Items contained in a dataset
--- --- ---

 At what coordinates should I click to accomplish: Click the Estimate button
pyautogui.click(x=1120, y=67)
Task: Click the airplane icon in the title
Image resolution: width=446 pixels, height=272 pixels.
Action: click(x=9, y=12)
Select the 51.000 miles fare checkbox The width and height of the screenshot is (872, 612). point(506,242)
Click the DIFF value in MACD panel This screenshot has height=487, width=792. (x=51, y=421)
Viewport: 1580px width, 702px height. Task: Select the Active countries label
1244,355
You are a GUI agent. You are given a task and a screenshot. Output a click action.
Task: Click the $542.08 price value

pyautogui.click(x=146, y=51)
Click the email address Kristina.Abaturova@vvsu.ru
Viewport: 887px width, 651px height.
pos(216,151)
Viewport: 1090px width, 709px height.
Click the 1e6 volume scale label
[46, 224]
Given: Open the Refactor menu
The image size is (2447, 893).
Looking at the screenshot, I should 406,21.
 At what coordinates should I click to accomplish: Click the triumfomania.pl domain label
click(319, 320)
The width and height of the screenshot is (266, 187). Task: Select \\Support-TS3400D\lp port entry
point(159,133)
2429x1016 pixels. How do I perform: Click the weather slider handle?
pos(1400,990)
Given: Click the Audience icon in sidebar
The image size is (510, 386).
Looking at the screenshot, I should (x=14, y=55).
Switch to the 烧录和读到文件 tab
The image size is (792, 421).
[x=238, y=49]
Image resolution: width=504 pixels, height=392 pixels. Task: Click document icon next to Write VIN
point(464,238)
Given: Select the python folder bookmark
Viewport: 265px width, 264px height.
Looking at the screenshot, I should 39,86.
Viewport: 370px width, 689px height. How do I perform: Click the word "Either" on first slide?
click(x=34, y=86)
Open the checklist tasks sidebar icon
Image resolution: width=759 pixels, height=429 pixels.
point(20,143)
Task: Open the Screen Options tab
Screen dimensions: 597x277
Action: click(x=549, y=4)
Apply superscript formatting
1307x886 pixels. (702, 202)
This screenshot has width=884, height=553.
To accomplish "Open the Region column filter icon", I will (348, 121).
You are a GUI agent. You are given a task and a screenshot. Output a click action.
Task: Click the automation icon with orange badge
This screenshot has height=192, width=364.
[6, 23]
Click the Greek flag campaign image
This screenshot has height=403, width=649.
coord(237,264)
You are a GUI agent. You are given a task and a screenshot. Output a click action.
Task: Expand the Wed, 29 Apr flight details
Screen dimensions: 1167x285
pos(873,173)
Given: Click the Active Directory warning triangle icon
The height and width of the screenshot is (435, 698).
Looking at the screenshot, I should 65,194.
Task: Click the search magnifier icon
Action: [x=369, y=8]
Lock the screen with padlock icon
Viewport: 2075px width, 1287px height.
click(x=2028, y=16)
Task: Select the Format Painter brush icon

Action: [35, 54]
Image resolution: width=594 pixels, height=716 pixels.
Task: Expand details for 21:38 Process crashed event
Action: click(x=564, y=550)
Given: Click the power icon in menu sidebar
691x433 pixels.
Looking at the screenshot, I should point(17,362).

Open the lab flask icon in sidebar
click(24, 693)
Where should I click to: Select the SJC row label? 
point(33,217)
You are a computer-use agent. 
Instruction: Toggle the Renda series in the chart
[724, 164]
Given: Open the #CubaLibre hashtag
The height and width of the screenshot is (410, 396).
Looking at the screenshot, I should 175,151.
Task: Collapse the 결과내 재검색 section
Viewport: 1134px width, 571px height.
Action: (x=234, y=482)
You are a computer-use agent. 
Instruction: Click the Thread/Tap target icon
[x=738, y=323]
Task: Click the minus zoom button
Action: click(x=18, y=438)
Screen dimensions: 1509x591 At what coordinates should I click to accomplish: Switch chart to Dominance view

--- --- ---

TASK REQUIREMENTS |
Reproduce the items above with "Instruction" swapped for "Command" everywhere it occurs, leaving everything else untouched.

RESPONSE BELOW |
 At what coordinates should I click to accomplish: Click the Estimate button
pyautogui.click(x=1120, y=67)
Task: Click the airplane icon in the title
Image resolution: width=446 pixels, height=272 pixels.
Action: click(x=9, y=12)
Select the 51.000 miles fare checkbox The width and height of the screenshot is (872, 612). point(506,242)
Click the DIFF value in MACD panel This screenshot has height=487, width=792. (x=51, y=421)
Viewport: 1580px width, 702px height. Task: Select the Active countries label
1244,355
You are a GUI agent. You are given a task and a screenshot. Output a click action.
Task: Click the $542.08 price value

pyautogui.click(x=146, y=51)
Click the email address Kristina.Abaturova@vvsu.ru
Viewport: 887px width, 651px height.
pos(216,151)
Viewport: 1090px width, 709px height.
Click the 1e6 volume scale label
[46, 224]
Given: Open the Refactor menu
The image size is (2447, 893).
Looking at the screenshot, I should 406,21.
 At what coordinates should I click to accomplish: Click the triumfomania.pl domain label
click(319, 320)
The width and height of the screenshot is (266, 187). Task: Select \\Support-TS3400D\lp port entry
point(159,133)
2429x1016 pixels. How do I perform: Click the weather slider handle?
pos(1400,990)
Given: Click the Audience icon in sidebar
The image size is (510, 386).
Looking at the screenshot, I should (x=14, y=55).
Switch to the 烧录和读到文件 tab
The image size is (792, 421).
[x=238, y=49]
Image resolution: width=504 pixels, height=392 pixels. Task: Click document icon next to Write VIN
point(464,238)
Given: Select the python folder bookmark
Viewport: 265px width, 264px height.
Looking at the screenshot, I should 39,86.
Viewport: 370px width, 689px height. How do I perform: Click the word "Either" on first slide?
click(x=34, y=86)
Open the checklist tasks sidebar icon
Image resolution: width=759 pixels, height=429 pixels.
point(20,143)
Task: Open the Screen Options tab
Screen dimensions: 597x277
Action: click(x=549, y=4)
Apply superscript formatting
1307x886 pixels. (702, 202)
This screenshot has width=884, height=553.
To accomplish "Open the Region column filter icon", I will (348, 121).
You are a GUI agent. You are given a task and a screenshot. Output a click action.
Task: Click the automation icon with orange badge
This screenshot has height=192, width=364.
[6, 23]
Click the Greek flag campaign image
This screenshot has height=403, width=649.
coord(237,264)
You are a GUI agent. You are given a task and a screenshot. Output a click action.
Task: Expand the Wed, 29 Apr flight details
Screen dimensions: 1167x285
pos(873,173)
Given: Click the Active Directory warning triangle icon
The height and width of the screenshot is (435, 698).
Looking at the screenshot, I should 65,194.
Task: Click the search magnifier icon
Action: [x=369, y=8]
Lock the screen with padlock icon
Viewport: 2075px width, 1287px height.
click(x=2028, y=16)
Task: Select the Format Painter brush icon

Action: [35, 54]
Image resolution: width=594 pixels, height=716 pixels.
Task: Expand details for 21:38 Process crashed event
Action: click(x=564, y=550)
Given: Click the power icon in menu sidebar
691x433 pixels.
Looking at the screenshot, I should point(17,362).

Open the lab flask icon in sidebar
click(24, 693)
Where should I click to: Select the SJC row label? 
point(33,217)
You are a computer-use agent. 
Command: Toggle the Renda series in the chart
[724, 164]
Given: Open the #CubaLibre hashtag
The height and width of the screenshot is (410, 396).
Looking at the screenshot, I should 175,151.
Task: Collapse the 결과내 재검색 section
Viewport: 1134px width, 571px height.
Action: (x=234, y=482)
You are a computer-use agent. 
Command: Click the Thread/Tap target icon
[x=738, y=323]
Task: Click the minus zoom button
Action: click(x=18, y=438)
Screen dimensions: 1509x591 At what coordinates should I click to accomplish: Switch chart to Dominance view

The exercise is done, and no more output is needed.